Court Opinion

ID: 9648418
Source: CourtListenerOpinion
Date Created: 2023-08-23 14:19:54.160724+00
Date Added: 2024-06-11T18:12:00.618147
License: Public Domain

NIGRO, Justice,
dissenting.
I respectfully dissent from the majority’s conclusion that Washington & Jefferson College is a purely public charity. In *188mechanically applying the HUP test, the majority has so broadly construed its requirements that any private college or university can satisfy the test and obtain tax-exempt status.
In establishing the test for a purely public charity, the Court looked to its earlier decisions defining charitable organizations. The Court stated:
The word ‘charitable’, in a legal sense, includes every gift for a general public use, to be applied, consistent with existing laws, for the benefit of an indefinite number of persons, and designed to benefit them for an educational, religious, oral, physical or social standpoint. In its broadest meaning it is understood “to refer to something done or given for the benefit of our fellows or the public.” (citation omitted).
Hospital Utilization Project v. Commonwealth, 507 Pa. 1, 18, 487 A.2d 1306, 1315 (1985). Washington & Jefferson College educates those who can afford to pay the annual $20,000 a year cost of tuition, room and board. As a practical matter, the College’s doors are closed to many. The College gives the majority of its students financial assistance but yet those who still cannot afford to attend may not enroll.

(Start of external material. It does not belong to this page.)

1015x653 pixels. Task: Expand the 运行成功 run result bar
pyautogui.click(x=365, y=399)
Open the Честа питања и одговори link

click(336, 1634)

Private colleges such as Washington & Jefferson College have been categorically exempted from taxation essentially because—like hospitals—they are non-profit organizations. The fact that an entity reinvests its revenue within, however, does not make it a charitable organization serving the general public. I doubt that the general public views private universities and hospitals as charitable organizations.
Providing private higher education and health care is certainly socially beneficial and valuable to society. I appreciate the common good that these institutions advance. However, many private entities are valuable to society. It does not logically follow that they are charitable. Common sense dictates that if these institutions can so easily satisfy the HUP test for tax exemption, the test is being applied too broadly or is crying out for revision.
*189The HUP test should be applied to reinforce the traditional characteristics of charities rather than to expand their scope to the point that the term ‘charity’ is meaningless. As a result of finding that Washington & Jefferson College is a purely public charity, it will receive municipal services for the 87 properties at issue in this suit at no cost. As colleges and hospitals expand throughout the municipalities of this Commonwealth, it is the individual taxpayer who is left shouldering the burden of these institutions’ tax-free status. For these reasons, I dissent.